2.27.2015

女性のイタリア・ヴァイオリン職人


チェロの指板もバリバリ削ります!
 21世紀に入ってからは女性のヴァイオリン職人が活躍しています。女性ならではの丁寧な仕事っぷりは製作以外の分野でも十二分に発揮されます。

 一口にヴァイオリン職人といいましても、楽器製作をする人、楽器を修理する人、楽器の調整をする人、楽器を紹介する人、弓を作る人、弓のメンテをする人、ショップの事務などなど・・・じつは多岐にわかれていまして性別をこえておのおの性格や環境、需要などによっていろいろな仕事を選択していきます。

 クレモナの街ではほとんどの職人さんがヴァイオリン製作をメインにしていますので、ここの街に来る数人の日本人女性の方々もヴァイオリン制作からのスタートです。

 最近イタリアではでは西洋人の女性作家は多くなり個性豊かな楽器づくりをしています。

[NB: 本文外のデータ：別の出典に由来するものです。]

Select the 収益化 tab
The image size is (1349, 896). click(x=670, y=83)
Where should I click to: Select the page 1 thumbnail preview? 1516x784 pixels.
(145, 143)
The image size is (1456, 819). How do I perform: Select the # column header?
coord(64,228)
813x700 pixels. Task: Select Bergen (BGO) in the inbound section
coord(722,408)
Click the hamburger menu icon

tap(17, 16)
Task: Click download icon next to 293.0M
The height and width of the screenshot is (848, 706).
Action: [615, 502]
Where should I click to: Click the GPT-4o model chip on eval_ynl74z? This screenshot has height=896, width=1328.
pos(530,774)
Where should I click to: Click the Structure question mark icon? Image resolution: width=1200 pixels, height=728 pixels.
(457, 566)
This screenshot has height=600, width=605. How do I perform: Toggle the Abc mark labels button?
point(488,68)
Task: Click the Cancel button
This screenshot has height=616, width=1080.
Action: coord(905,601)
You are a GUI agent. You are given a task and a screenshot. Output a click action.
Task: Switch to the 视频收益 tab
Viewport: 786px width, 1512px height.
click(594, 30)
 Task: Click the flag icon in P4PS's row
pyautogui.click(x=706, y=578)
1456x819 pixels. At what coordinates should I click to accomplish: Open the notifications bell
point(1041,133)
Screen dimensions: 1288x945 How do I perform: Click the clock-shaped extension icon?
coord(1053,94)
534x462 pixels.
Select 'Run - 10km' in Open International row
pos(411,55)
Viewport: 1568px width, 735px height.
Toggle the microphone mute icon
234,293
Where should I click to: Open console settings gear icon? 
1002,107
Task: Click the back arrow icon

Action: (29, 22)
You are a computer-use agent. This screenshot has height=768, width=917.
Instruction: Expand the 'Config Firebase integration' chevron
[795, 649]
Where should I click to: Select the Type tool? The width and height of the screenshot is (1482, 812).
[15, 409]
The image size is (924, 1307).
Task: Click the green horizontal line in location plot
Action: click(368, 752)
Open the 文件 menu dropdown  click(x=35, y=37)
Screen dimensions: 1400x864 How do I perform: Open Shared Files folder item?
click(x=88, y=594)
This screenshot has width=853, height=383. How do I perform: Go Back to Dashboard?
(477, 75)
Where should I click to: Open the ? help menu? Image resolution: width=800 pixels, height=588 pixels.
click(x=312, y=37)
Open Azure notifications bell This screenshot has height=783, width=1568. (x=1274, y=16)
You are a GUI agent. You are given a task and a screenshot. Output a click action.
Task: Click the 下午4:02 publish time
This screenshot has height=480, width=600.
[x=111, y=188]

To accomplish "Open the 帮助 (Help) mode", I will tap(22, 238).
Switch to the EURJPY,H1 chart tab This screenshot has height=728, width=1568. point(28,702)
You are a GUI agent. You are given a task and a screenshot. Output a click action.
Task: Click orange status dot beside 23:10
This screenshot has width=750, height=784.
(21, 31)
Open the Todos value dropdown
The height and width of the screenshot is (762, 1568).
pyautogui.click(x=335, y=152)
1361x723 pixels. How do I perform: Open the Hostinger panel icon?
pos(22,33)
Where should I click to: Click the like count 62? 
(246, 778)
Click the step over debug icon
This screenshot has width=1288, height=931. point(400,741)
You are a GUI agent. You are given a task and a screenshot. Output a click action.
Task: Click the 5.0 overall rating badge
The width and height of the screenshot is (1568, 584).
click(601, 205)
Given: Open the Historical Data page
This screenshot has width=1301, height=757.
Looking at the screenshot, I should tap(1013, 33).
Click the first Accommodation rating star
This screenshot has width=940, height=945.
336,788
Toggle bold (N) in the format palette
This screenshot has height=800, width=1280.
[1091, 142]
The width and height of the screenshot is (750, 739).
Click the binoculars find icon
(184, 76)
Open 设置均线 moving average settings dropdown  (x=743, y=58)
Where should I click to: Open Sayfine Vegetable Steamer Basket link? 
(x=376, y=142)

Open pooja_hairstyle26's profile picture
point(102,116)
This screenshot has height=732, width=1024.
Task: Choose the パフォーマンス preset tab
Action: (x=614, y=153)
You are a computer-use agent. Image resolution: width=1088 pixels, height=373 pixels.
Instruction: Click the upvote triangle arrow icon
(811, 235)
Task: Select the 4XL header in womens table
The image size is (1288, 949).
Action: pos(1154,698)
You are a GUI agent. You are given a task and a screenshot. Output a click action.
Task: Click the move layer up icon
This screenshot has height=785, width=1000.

小生がミラノの学校の学生だった頃にいたメンバーも一人はバロック弓、一人はガンバ専門、一人はヴァイオリン制作にて活動しています。イタリアの女性はしっかりしていて地元の国ということもあり人数はいちばん多いのではないでしょうか。続いてフランス人でしょう。

 一方、日本人の女性は体力勝負な製作ではなく修理に進む女性の方も少なくありません。集中力が必要な修理は時間でくぎり、穏やかな仕事環境ですのでこちらがむいていると言うのにもうなずけます。
 また、弓関連の仕事も細かい作業が多い反面、スタートエンドのスタンスが短いのでこちらも人気があるようです。。


クレモナの製作者リスト

 そんな中、パートナーのちひろもクレモナで腰を据えて製作に励んでいます。
 日本人女性ではクレモナはもちろんイタリアではじめて製作家として名を刻みました。